4.  Vaccines against HIV

(1)  The importance of develop an effective vaccine:

l          More than 95% of all new infections are in developing countries, making HIV/AIDS among the most serious threat not only to global health, but also to global development.

l          Prevention programs – including education, condom and clean needle distribution and peer counselling – have slowed the spread of HIV, but have not stopped it.

l          Treatment advances have yielded important new AIDS therapies, but the cost and complexity of their use put them out of reach for most people in the countries where they are needed the most. In industrialized nations where drugs are more readily available, side effects and increased rates of viral resistance have raised concerns about their long-term use.

(2)  The problems that hamper the development of an effective vaccine:

l          It is not clear which immune responses against HIV are necessary to confer protective immunity. That no one has been cured of AIDS makes it exceedingly difficult for scientists to identify the mechanisms or correlates for immunity to the virus.

l         There is no ideal animal model for HIV/AIDS. Animal models are needed to test the efficacy and safety of different vaccine strategies for eliciting protective immunity against HIV.

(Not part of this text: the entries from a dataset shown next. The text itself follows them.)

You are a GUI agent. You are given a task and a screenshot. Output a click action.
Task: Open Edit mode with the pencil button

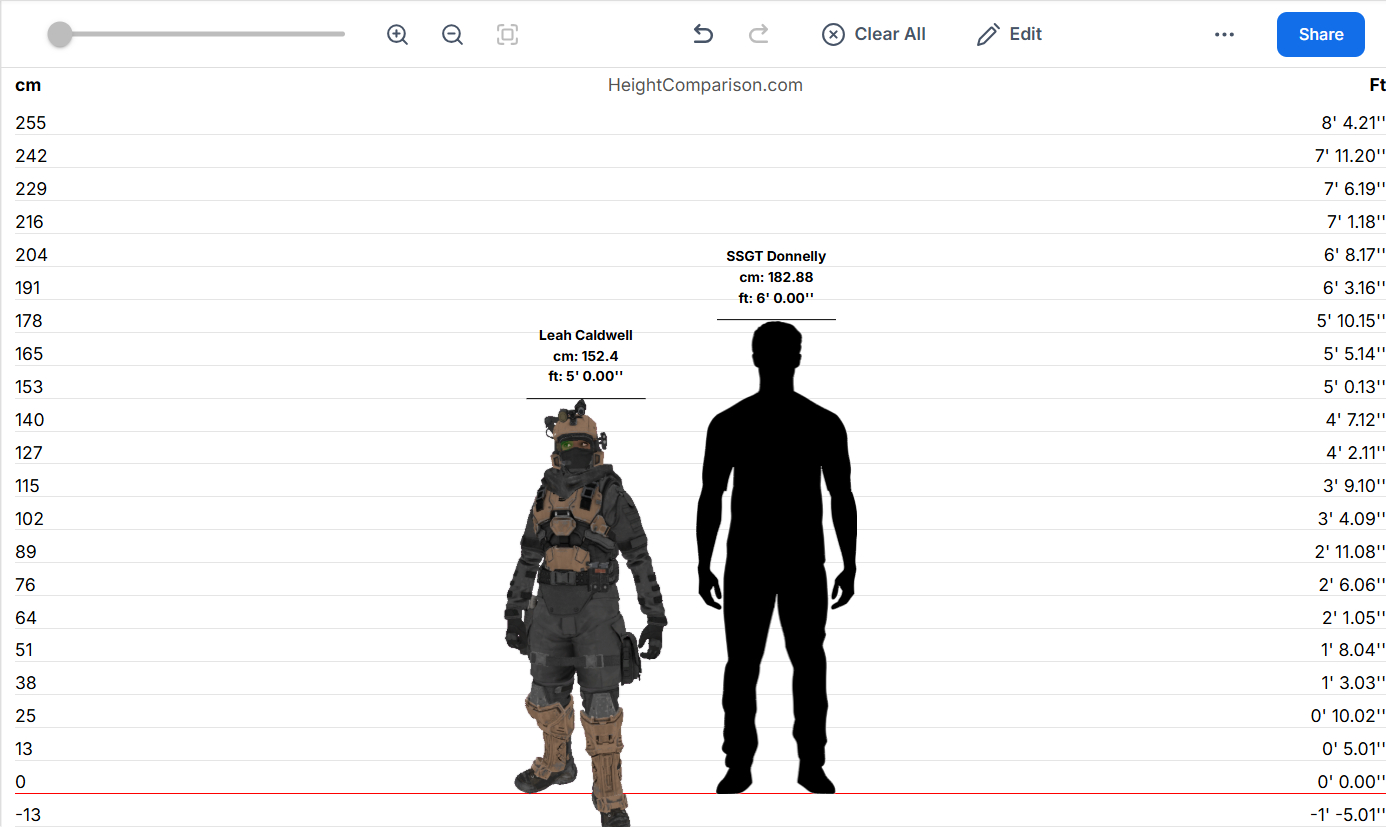tap(1009, 35)
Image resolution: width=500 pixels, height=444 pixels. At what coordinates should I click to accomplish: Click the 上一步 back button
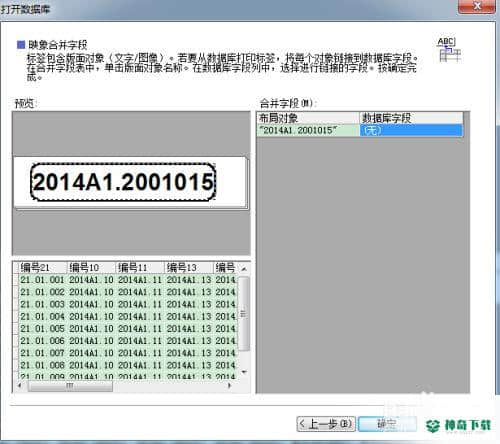click(x=326, y=424)
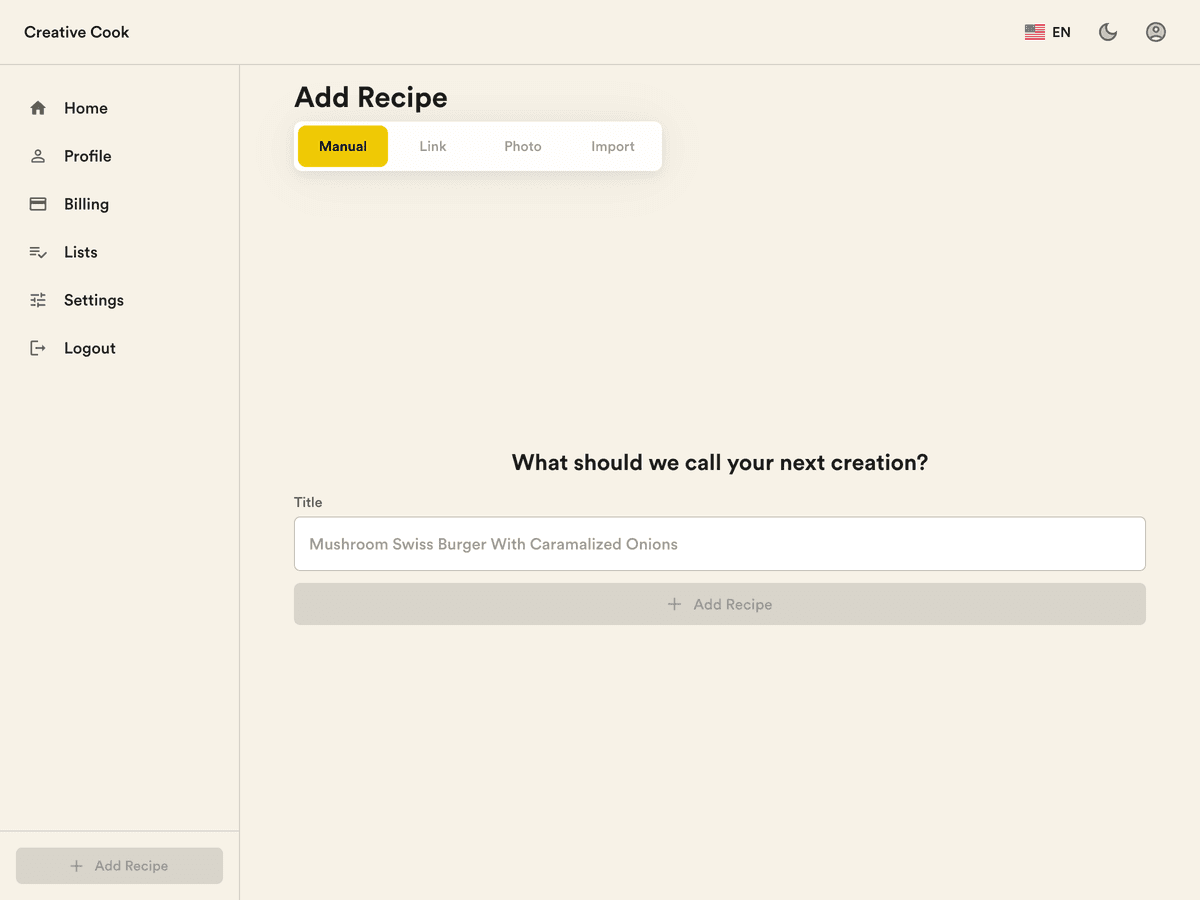Click the Billing credit card icon
The width and height of the screenshot is (1200, 900).
38,203

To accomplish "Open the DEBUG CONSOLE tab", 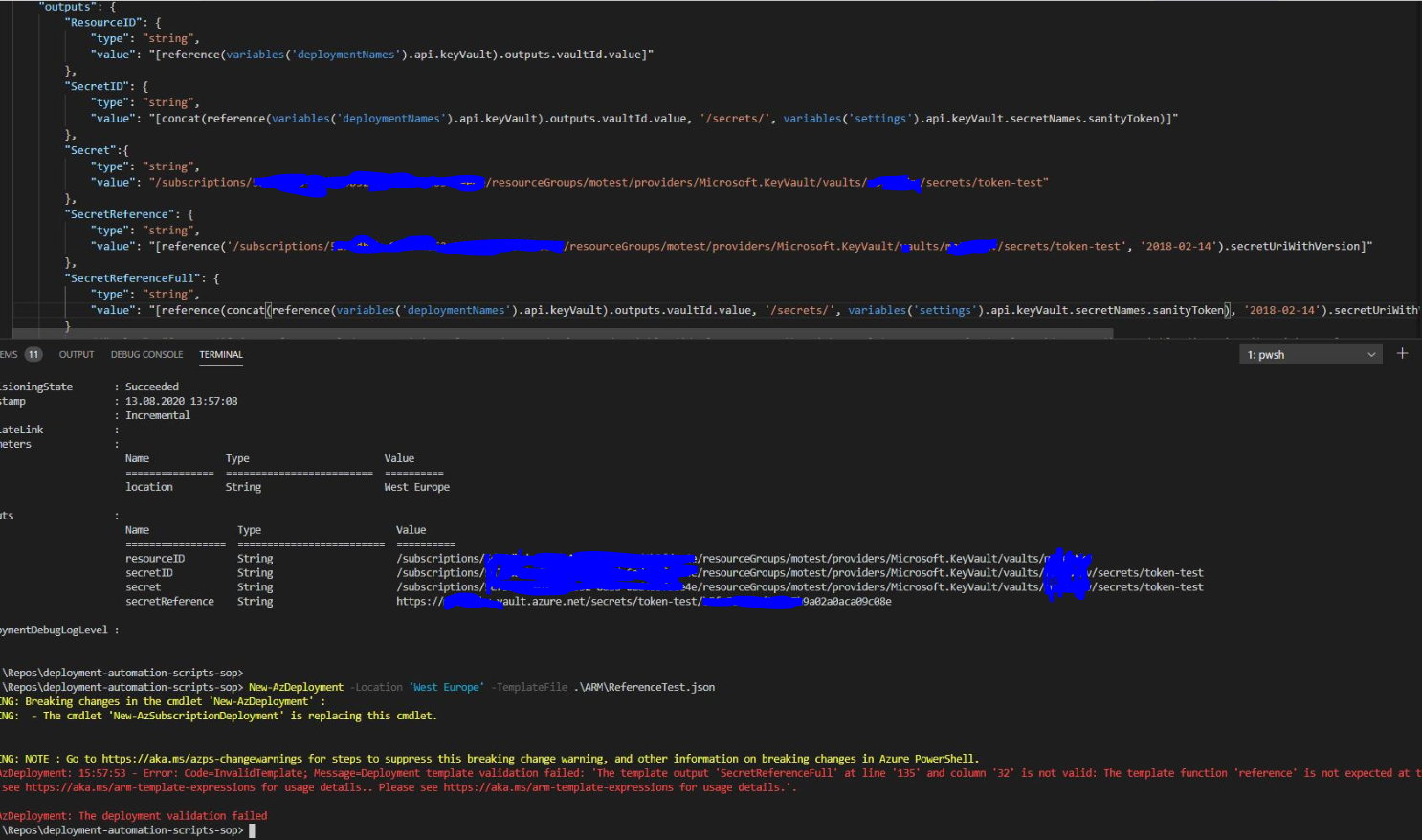I will point(145,353).
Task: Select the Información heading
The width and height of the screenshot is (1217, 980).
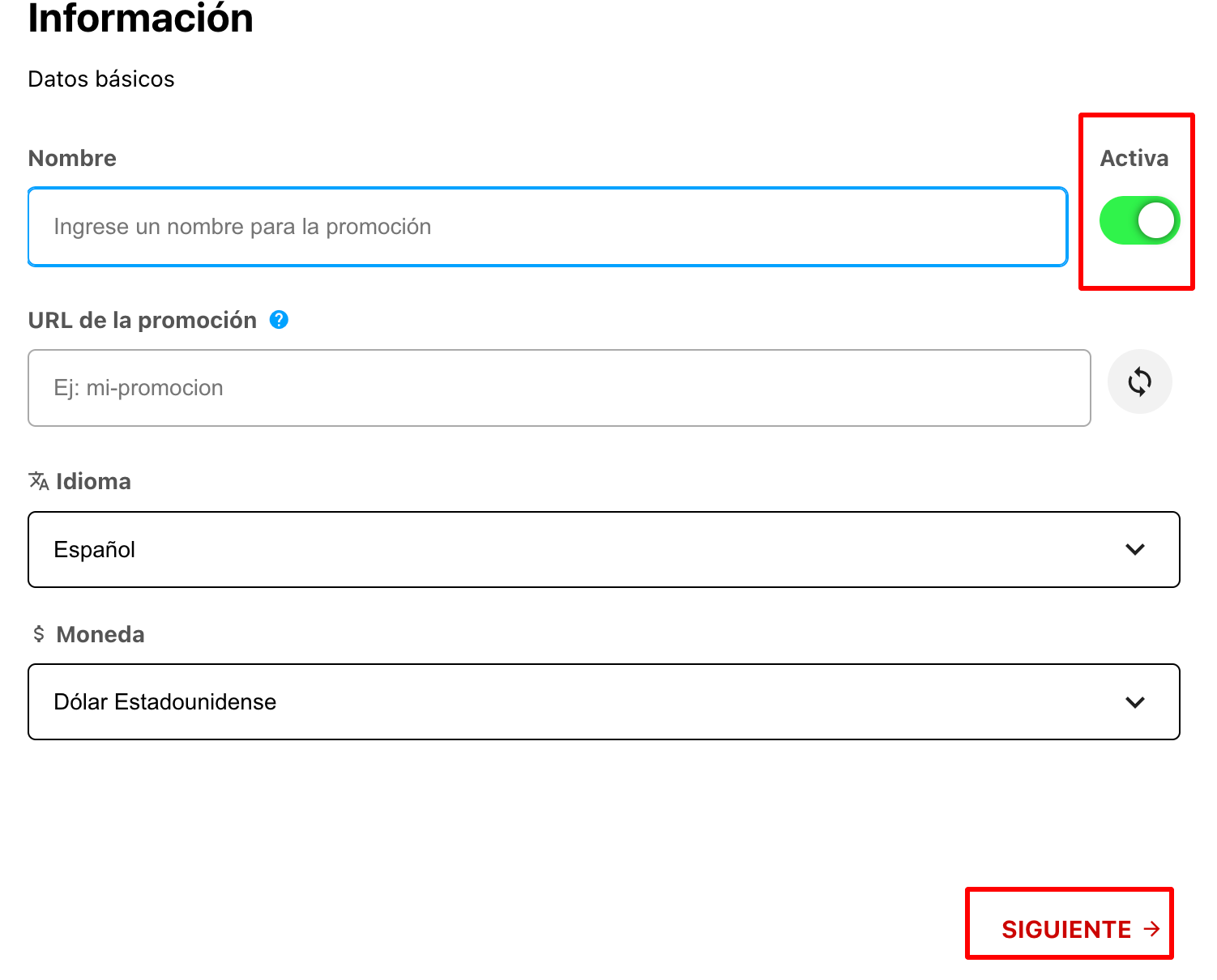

l         HIV has multiple routes and forms of transmission. HIV is transmitted sexually, intravenously, or from mother to foetus, and can infect either as “free” virus particles or more stealthily within infected cells. A man whose blood contains no detectable virus, for example, may still carry infected cells in his semen and be able to transmit infection. An effective vaccine may require stimulating all major immune responses including humoral and cellular and local (e.g. mucosal immune responses at site of infection).

l         HIV has multiple sub-types or clades, across the globe, and even individual sub-types mutate quickly.

l         HIV infects the immune system itself, incorporating its own genetic material into key regulators of the human immune system and rapidly establishing reservoirs of HIV genetic material that may remain for years.

 

(3)  Ideal characteristics of an vaccine

l          Efficacy in preventing transmission by mucosal and parental routes

l          Safe: with minimal risk of adverse reactions.

l          Single dose administration

l          Long-lived effect resulting in protection many years after vaccination.

l          Low cost, allowing widespread vaccination in developing countries.

l          Stability and ease of administration.

l          Ability to induce protection against infection with diverse viral isolates.

 

(4)  State of current AIDS vaccine research

l          Recombinant subunit vaccines.

l          DNA vaccines

l          Live recombinant viral vector vaccines.

l          Live recombinant bacterial vector vaccines.

l          Live-attenuated vaccines.

l          Shole-inactivated vaccines.

l          Virus-like particle vaccines.

l          Synthetic peptide vaccines.